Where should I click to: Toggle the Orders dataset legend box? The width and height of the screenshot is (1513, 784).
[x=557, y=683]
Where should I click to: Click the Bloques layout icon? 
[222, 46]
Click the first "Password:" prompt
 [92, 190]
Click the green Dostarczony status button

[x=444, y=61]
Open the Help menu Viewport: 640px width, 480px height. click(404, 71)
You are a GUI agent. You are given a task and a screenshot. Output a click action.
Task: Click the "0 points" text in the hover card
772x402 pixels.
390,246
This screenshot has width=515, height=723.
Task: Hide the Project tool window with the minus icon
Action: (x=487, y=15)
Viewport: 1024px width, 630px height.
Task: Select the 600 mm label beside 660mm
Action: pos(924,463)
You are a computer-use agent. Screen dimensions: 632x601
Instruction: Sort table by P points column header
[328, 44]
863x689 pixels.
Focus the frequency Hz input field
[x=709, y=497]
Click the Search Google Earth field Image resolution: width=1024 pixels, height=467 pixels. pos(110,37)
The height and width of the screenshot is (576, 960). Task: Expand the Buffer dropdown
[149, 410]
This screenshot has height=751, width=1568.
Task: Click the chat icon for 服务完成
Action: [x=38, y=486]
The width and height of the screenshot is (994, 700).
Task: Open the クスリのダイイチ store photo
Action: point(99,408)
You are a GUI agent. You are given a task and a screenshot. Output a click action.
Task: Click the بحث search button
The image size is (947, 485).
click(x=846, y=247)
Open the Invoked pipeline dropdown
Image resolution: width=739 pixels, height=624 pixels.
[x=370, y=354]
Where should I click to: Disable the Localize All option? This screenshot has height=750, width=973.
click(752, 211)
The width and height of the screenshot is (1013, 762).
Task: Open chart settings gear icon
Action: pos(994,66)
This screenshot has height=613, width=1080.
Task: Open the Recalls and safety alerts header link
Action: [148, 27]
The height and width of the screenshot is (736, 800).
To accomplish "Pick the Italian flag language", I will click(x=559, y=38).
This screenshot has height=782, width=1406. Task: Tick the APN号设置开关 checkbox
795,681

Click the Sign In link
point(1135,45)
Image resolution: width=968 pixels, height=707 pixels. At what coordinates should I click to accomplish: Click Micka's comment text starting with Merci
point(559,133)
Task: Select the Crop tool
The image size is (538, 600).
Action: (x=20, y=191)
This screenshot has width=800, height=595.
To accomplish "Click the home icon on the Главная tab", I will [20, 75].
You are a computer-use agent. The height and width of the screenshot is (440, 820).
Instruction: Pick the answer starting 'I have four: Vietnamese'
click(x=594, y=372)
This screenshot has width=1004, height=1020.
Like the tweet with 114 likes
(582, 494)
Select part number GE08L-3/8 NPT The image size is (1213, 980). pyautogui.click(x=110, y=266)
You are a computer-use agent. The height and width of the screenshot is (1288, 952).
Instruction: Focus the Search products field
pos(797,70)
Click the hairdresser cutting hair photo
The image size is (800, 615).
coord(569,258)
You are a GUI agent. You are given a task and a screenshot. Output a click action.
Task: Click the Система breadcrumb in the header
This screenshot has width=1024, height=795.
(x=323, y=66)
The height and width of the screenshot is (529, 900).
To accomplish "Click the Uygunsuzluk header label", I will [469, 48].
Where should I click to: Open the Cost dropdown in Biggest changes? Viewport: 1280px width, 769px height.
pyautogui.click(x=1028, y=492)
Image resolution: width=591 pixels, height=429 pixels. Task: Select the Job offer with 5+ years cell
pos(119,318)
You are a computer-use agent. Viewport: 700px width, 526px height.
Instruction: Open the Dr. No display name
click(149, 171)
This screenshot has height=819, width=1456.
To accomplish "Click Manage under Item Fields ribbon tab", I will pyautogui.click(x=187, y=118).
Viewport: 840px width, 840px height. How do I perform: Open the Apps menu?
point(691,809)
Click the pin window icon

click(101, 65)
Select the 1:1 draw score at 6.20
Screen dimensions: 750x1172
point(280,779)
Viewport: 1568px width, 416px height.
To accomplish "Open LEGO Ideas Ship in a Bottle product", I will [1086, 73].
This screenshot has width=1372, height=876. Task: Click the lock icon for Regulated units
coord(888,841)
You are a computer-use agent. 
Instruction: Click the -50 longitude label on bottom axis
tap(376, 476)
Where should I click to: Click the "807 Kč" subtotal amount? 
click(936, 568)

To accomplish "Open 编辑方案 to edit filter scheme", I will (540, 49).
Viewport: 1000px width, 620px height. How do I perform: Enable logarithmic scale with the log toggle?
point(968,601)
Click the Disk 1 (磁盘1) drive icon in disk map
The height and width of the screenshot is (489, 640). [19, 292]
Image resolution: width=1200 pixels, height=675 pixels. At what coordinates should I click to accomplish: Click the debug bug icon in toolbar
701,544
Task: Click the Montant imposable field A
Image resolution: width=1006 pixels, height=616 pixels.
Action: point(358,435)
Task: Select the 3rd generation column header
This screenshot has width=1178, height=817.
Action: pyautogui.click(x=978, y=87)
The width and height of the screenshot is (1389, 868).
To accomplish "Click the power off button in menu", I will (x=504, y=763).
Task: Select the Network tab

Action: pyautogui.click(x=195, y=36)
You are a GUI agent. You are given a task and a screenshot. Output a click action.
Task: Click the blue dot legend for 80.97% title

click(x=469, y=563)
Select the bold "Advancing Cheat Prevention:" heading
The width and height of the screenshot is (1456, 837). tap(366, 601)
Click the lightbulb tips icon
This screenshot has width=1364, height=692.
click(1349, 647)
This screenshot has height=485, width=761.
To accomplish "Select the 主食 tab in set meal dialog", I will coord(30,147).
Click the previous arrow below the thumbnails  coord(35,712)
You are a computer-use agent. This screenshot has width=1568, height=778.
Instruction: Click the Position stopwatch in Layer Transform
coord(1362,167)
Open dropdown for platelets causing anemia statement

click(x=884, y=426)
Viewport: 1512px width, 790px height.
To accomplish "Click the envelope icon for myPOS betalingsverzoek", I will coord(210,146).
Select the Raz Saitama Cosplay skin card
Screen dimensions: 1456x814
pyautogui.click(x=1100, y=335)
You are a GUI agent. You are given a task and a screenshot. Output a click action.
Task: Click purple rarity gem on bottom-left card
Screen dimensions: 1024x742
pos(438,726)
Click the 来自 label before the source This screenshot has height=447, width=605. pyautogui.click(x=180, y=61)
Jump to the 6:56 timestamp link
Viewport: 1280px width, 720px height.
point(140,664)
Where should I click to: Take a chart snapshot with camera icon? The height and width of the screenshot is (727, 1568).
*****
- **Task**: From the listing above, repeat exactly the lines starting at the line that includes "Screen dimensions: 750x1172" and ending at the line that includes "Task: Click the Montant imposable field A", with nothing outside that span.

- **Response to this task**:
Screen dimensions: 750x1172
point(280,779)
Viewport: 1568px width, 416px height.
To accomplish "Open LEGO Ideas Ship in a Bottle product", I will [1086, 73].
This screenshot has width=1372, height=876. Task: Click the lock icon for Regulated units
coord(888,841)
You are a computer-use agent. 
Instruction: Click the -50 longitude label on bottom axis
tap(376, 476)
Where should I click to: Click the "807 Kč" subtotal amount? 
click(936, 568)

To accomplish "Open 编辑方案 to edit filter scheme", I will (540, 49).
Viewport: 1000px width, 620px height. How do I perform: Enable logarithmic scale with the log toggle?
point(968,601)
Click the Disk 1 (磁盘1) drive icon in disk map
The height and width of the screenshot is (489, 640). [19, 292]
Image resolution: width=1200 pixels, height=675 pixels. At what coordinates should I click to accomplish: Click the debug bug icon in toolbar
701,544
Task: Click the Montant imposable field A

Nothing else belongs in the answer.